## DOCUMENT

BEGIN

CTO Sessions: Clément Stenac, Dataiku

What type of CTO are you? “I am and always will be a software engineer at heart. I cannot imagine my role without a strong implication in design, architecture and product…”


Name: Clément Stenac

Company: Dataiku

Job title: Chief Technology Officer

Date started current role: January 2013

Location: Paris, France

Clement Stenac is the co-founder and Chief Technology Officer at Dataiku, and has been responsible for the development of the company’s data science and AI platform since 2013. Before founding Dataiku, he was a software architect and manager at Dassault Systèmes.

What was your first job? My very first experience was a summer job selling accessories in a home appliance department store. I already knew that I was not a natural-born salesman, but helping customers and making them happy was thrilling.

Did you always want to work in IT? Yes, ever since I touched my first computer at 5 to “play” Lotus 1-2-3 and started writing small BASIC programs on an Atari at age 7. The thrill of solving a problem and seeing the computer do what you want is what really drove me and still drives me.

What was your education? Do you hold any certifications? What are they? I did science and engineering undergraduate studies in Paris. I then went on to pursue an engineering master’s with a specialisation in Computer Sciences at Ecole Centrale Paris. However, I’d say that most of my knowledge on computers and programming comes from self-teaching and doing open-source development at VideoLAN and Debian.

END

## TASK 1
Select every one of the rows below that contains the string "image", treating uppercase and lowercase as distinct.

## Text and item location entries
BEGIN

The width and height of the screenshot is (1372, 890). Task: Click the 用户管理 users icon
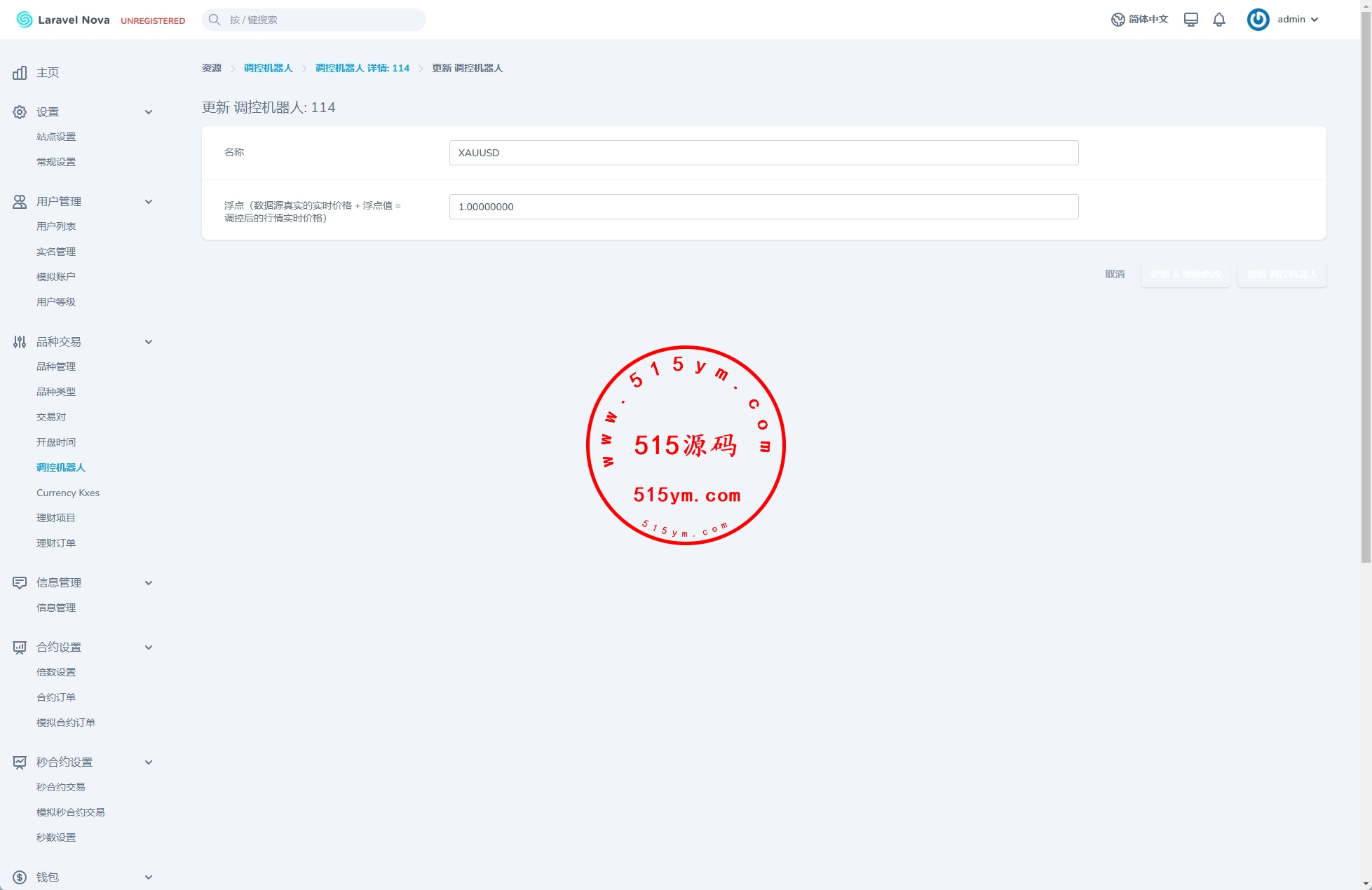point(20,202)
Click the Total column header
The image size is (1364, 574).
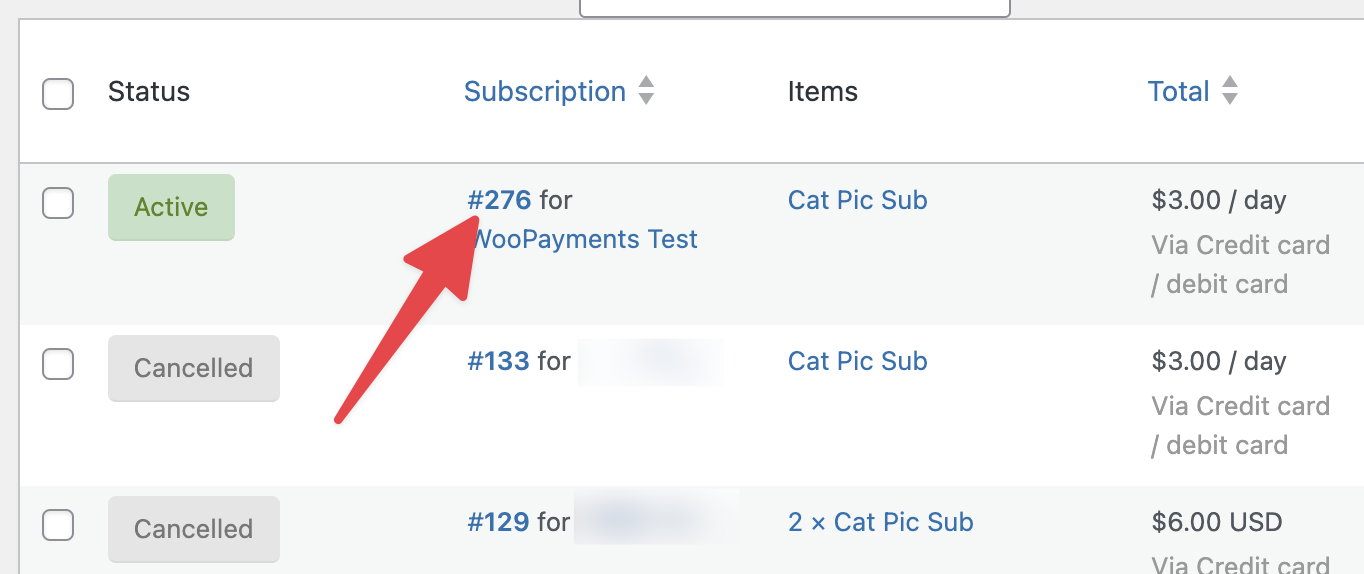coord(1179,92)
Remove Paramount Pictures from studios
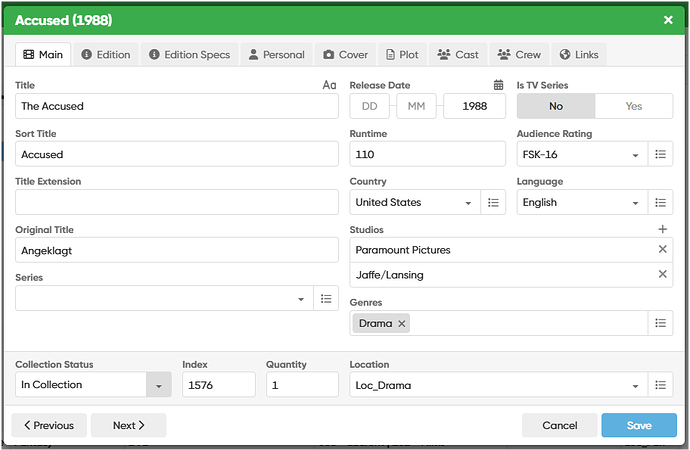690x450 pixels. click(x=662, y=250)

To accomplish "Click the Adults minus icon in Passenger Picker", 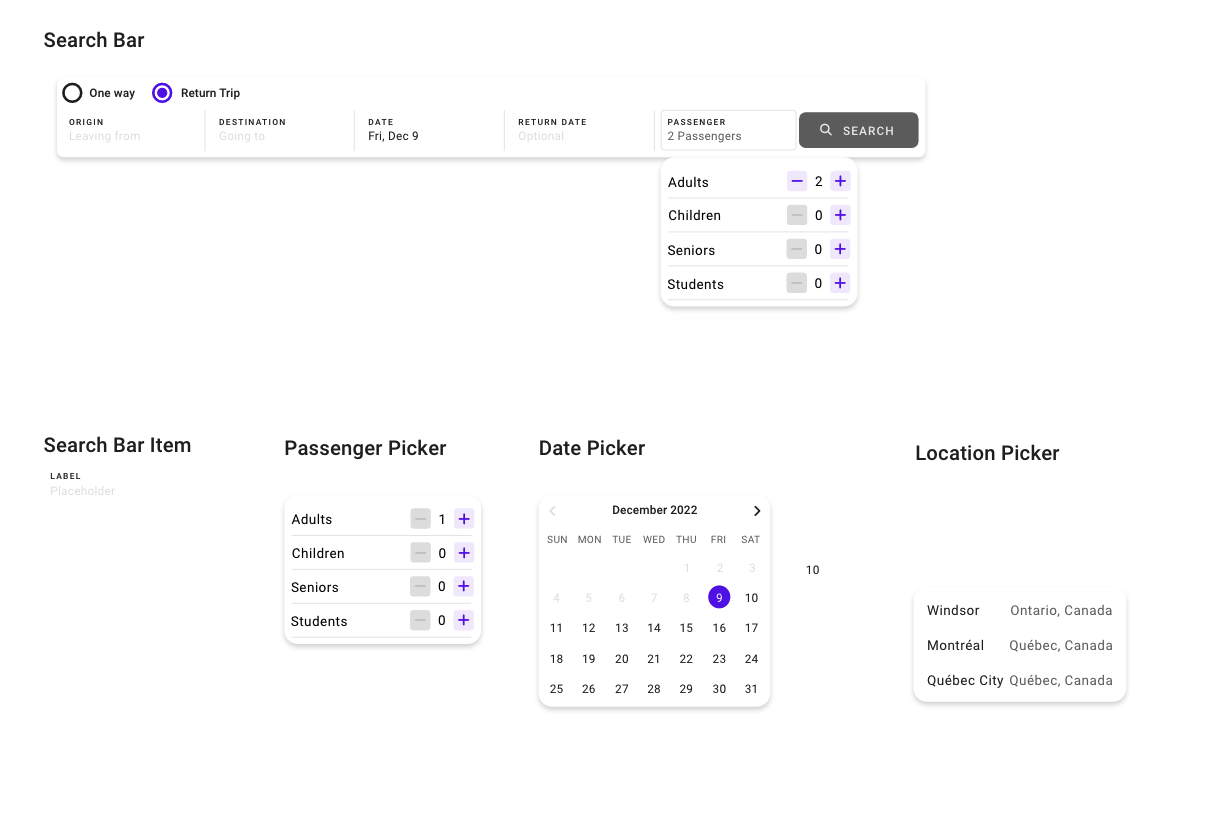I will point(420,519).
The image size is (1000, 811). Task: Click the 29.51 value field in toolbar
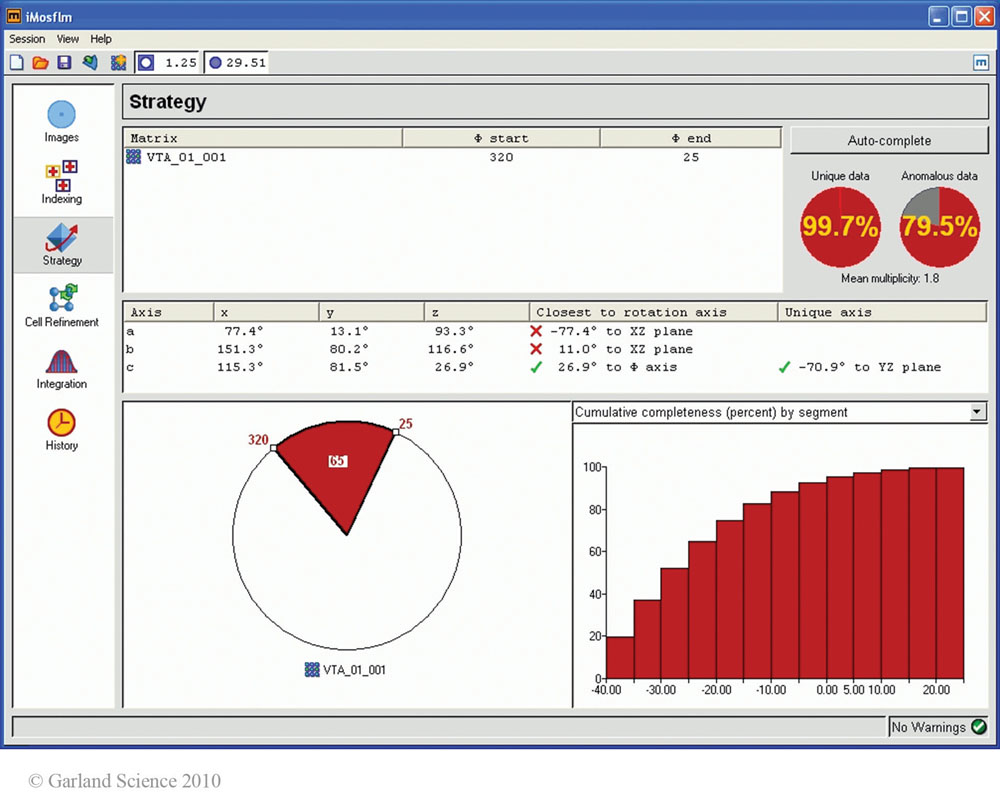[246, 63]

END

## TASK 2
Print the entire Clément Stenac interview from above, unchanged in every character.

## EXPECTED ANSWER 1
The image size is (1364, 574).
The image size is (1000, 811). Task: Click the 29.51 value field in toolbar

## EXPECTED ANSWER 2
CTO Sessions: Clément Stenac, Dataiku

What type of CTO are you? “I am and always will be a software engineer at heart. I cannot imagine my role without a strong implication in design, architecture and product…”


Name: Clément Stenac

Company: Dataiku

Job title: Chief Technology Officer

Date started current role: January 2013

Location: Paris, France

Clement Stenac is the co-founder and Chief Technology Officer at Dataiku, and has been responsible for the development of the company’s data science and AI platform since 2013. Before founding Dataiku, he was a software architect and manager at Dassault Systèmes.

What was your first job? My very first experience was a summer job selling accessories in a home appliance department store. I already knew that I was not a natural-born salesman, but helping customers and making them happy was thrilling.

Did you always want to work in IT? Yes, ever since I touched my first computer at 5 to “play” Lotus 1-2-3 and started writing small BASIC programs on an Atari at age 7. The thrill of solving a problem and seeing the computer do what you want is what really drove me and still drives me.

What was your education? Do you hold any certifications? What are they? I did science and engineering undergraduate studies in Paris. I then went on to pursue an engineering master’s with a specialisation in Computer Sciences at Ecole Centrale Paris. However, I’d say that most of my knowledge on computers and programming comes from self-teaching and doing open-source development at VideoLAN and Debian.